Our thanks to the Earthkeepers who came out to help us celebrate our partnership with Wyclef Jean in New York last week — we’re still recovering.  Those of you who missed it, never fear – we captured a few key moments on film:

For more information on the Timberland / Wyclef collaboration (and to register to be notified when the Yele Haiti boots hit stores), visit Earthkeeper.com .

Our Newest Earthkeeper Hero: Wyclef Jean

If a tree grows in the forest but no one is there to see it … do you still get credit for planting it?

Not according to Timberland’s board of directors, who for a long time have provided the not-so-gentle feedback that everything we do to make the world a better place matters very little if our consumers don’t know we’re doing it.  They’re not advising that we stop acting as a responsible corporate citizen, mind you – just that we need to work harder to connect our civic values with our business goals.  Fair enough feedback, which encouraged us to seek meaningful partnerships with credible voices to help tell our corporate responsibility story in a way that resonates with consumers.

Fast-forward to today, when we’re thrilled to announce a creative collaboration between Timberland and Wyclef Jean – a social entrepreneur, a humanitarian and an Earthkeeper Hero of the highest degree who has invested incredible time and effort in rebuilding and reforesting his native Haiti.  Wyclef also happens to be a Grammy Award-winning musician with fans and followers all over the world – the kind of “voice” that adds considerable volume to our story — but our collaboration runs deeper and richer than some rent-a-celebrity endorsement deal.  We’ve spent a good deal of time over the past year getting to know Wyclef and learning more about his passion for social and environmental justice — and sharing our beliefs and values with him — and we’ve come to the mutual realization that we’ve got the ingredients here for something that could be pretty powerful, and pretty good.

Central to this partnership is our shared interest in reforestation; Timberland is involved in tree-planting programs all over the world, and working with Wyclef’s Yele Haiti Foundation, we’re going to build a tree nursery in Gonaives, a city in northern Haiti devastated by Hurricane Hannah in 2008.  Once up and running, the nursery will be managed by local farmers and trees will be sold (generating revenue with which to buy more trees) or used to reforest the hillsides surrounding the city.

As for telling the story in a powerful way to consumers, we’re going to start with what we know best: building boots.  Beginning next month, consumers will be able to purchase products from Timberland’s Yele Haiti footwear collection – made from recycled and organic materials and featuring design elements we collaborated on with Wyclef himself.  For every pair sold, $2 will be donated to Wyclef’s Yele Haiti Foundation to support the reforestation efforts.  I’m psyched about the collection; it’s a perfect proof point to a conversation we’ve been having for some time with consumers about the fact that you don’t have to compromise – you can buy a pair of good-looking shoes with a good fit at the right price and also help save the world.  The Yele Haiti footwear will allow consumers to do just that.

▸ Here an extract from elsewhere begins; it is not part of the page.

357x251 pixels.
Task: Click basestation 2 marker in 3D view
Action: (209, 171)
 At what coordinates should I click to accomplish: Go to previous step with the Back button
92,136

There are lots of other good ideas wrapped into our partnership with Wyclef – t-shirts designed by Haitian art students that we’ll sell (with a portion of the proceeds going to Yele Haiti); exclusive Wyclef music downloads on our website; other tree-planting events in the US and Europe.  Our hope is that cumulatively, all of these activities will raise our voice on the importance of community building and environmental stewardship, in Haiti as well as the rest of the world … and that by incorporating all these diverse elements – a boot, a shirt, a new music single, a tree-planting event – everyone who comes into contact with the Timberland / Wyclef Jean collaboration will find something to love, something that resonates, something that inspires them to take action with us.

Timberland makes boots, Wyclef makes music – and that wouldn’t change with or without this partnership.  But together we can make money, both for our businesses and for people and communities in need.  And we can make a difference.  This — the intersection of commerce and justice, collaborating for sustainable impact – this is Earthkeeping at its best.  We’re happy to share it with you.